If I do not feel compelled to work, how can I expect the viewer to respond to what I am reporting? If I am successful, hopefully, the painting will have depth, poetry, and honesty. The effect should be direct and clear. To achieve this result, a creative person calls upon every tool available to him: technical, emotional, intuitive, and intellectual. The act of creating, therefore, teaches us and reveals to us who we are and our relationship to life. This is why I paint.” Kahn’s is not a literal diary though, but rather a poetic one that captures the psychological reality of a particular moment through a landscape, a portrait or an interior. His paintings are done from memory, which leaves the door open to all sorts of strange incursions from his dreams. Is this why Kahn so often paints the night? His oeuvre is full of fantastical nightscapes over which orange moons cast their strange glow… “…Winter grips the landscape, and we watch the moonshadows out the window. No sound troubles the night. No movement breaks the stillness, all is ice and desolation,” wrote his boyfriend, the poet and playwright Frederick Kirwin, who has appeared twice in Kahn’s paintings, once in 1987 and again in 2015. 

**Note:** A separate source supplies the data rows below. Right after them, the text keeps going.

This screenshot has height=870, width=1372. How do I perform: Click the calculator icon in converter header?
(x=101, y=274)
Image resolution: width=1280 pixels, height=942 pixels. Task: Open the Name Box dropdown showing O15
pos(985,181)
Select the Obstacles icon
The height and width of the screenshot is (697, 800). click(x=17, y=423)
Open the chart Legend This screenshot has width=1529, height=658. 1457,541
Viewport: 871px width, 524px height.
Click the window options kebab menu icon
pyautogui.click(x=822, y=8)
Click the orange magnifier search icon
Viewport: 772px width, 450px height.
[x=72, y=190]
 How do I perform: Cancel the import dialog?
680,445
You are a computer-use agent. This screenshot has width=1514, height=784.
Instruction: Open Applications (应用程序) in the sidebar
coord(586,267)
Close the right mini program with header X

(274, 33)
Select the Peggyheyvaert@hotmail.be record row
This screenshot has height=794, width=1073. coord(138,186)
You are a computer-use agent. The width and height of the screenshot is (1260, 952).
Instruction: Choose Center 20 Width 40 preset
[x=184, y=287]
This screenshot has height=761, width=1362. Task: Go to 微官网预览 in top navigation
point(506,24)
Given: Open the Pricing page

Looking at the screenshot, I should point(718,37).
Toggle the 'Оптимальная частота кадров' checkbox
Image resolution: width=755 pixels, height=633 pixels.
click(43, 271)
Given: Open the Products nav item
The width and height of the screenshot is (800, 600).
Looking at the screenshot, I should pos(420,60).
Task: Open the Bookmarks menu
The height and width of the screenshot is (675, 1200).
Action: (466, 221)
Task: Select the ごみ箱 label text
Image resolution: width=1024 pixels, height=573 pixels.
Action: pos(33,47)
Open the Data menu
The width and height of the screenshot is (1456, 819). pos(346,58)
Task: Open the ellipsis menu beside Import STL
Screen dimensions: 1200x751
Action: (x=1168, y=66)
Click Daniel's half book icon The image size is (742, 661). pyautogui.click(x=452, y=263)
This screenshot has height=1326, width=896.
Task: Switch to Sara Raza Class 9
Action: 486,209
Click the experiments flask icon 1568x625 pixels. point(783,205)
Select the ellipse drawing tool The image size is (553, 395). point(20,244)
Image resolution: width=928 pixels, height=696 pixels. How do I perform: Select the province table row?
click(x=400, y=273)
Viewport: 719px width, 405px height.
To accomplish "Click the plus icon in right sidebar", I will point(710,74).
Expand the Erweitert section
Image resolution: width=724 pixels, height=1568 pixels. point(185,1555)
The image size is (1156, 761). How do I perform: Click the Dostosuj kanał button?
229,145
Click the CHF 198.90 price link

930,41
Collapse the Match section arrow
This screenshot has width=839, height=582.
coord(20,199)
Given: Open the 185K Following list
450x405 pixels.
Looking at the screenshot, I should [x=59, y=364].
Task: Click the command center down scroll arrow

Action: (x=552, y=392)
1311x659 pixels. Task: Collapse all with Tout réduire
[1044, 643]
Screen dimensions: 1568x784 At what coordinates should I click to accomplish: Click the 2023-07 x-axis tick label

Scott Kahn, “Waning Moon” (2021). 61 x 71,1 cm. Courtesy of the artist and Almine Rech.

A late but successful entry into the art market, supported by Almine Rech

 

“I paint in the master bedroom of an old 1905 house,” says Kahn of his home in New Rochelle in the northern suburbs of New York City. Given New Rochelle’s sea front and 100 hectares of parks and gardens, it’s tempting to see in it the source of many of his pictures, which include seascapes and parks with well-regimented groups of trees. He paints his largest canvases in his Brooklyn studio, and regularly exhibited in New York City – for 25 years he was represented by Katharina Rich Perlow, who put on solo shows for him and sold his work for prices that have nothing to do with his value today. As is so often the case, social media completely changed the pub- lic’s appreciation of his work. A few years ago, on Facebook, he began corresponding with a young painter, Matthew Wong, who in a 2018 inter- view quoted Kahn as one of his influences, alongside Van Gogh, Alex Katz and Yayoi Kusama. Wong later acquired Kahn’s Cul-de-Sac (2017), and posted it on Instagram. “It set off an avalanche of people going over to my feed and people started streaming through my studio door in Dumbo,” recalls Kahn. “Big collectors, galleries, other artists. It was non-stop, and it hasn’t abated to this day.” In July 2021, Almine Rech announced that she was henceforth representing Kahn worldwide, and put on a Kahn exhibition at her Paris space in avenue Matignon barely four months later. Two weeks after the show opened, his canvas Cadman Plaza (2002) went under the hammer at Phillips Hong Kong, pulverizing the $130,000 estimate when it fetched just under $1 million, while on 26 May 2022, at Christie’s Hong Kong, Big House, Homage to America (2012) sold for $1.4 million. 

 

Kahn takes his change in fortune philosophically. “You hope you don’t die in a studio full of paintings. I’m lucky because now they’re out in the world.” He also wonders, with a hint of irony, what will happen to those he sold over the course of his long career. “Many of these collectors are now much older, as I’m older, and maybe they’re downsizing or their children have left their homes and they’re retiring. It wouldn’t surprise me if they auctioned the paintings they bought 20, 30 years ago.” 

 

 

Scott Kahn is represented by the Almine Rech gallery.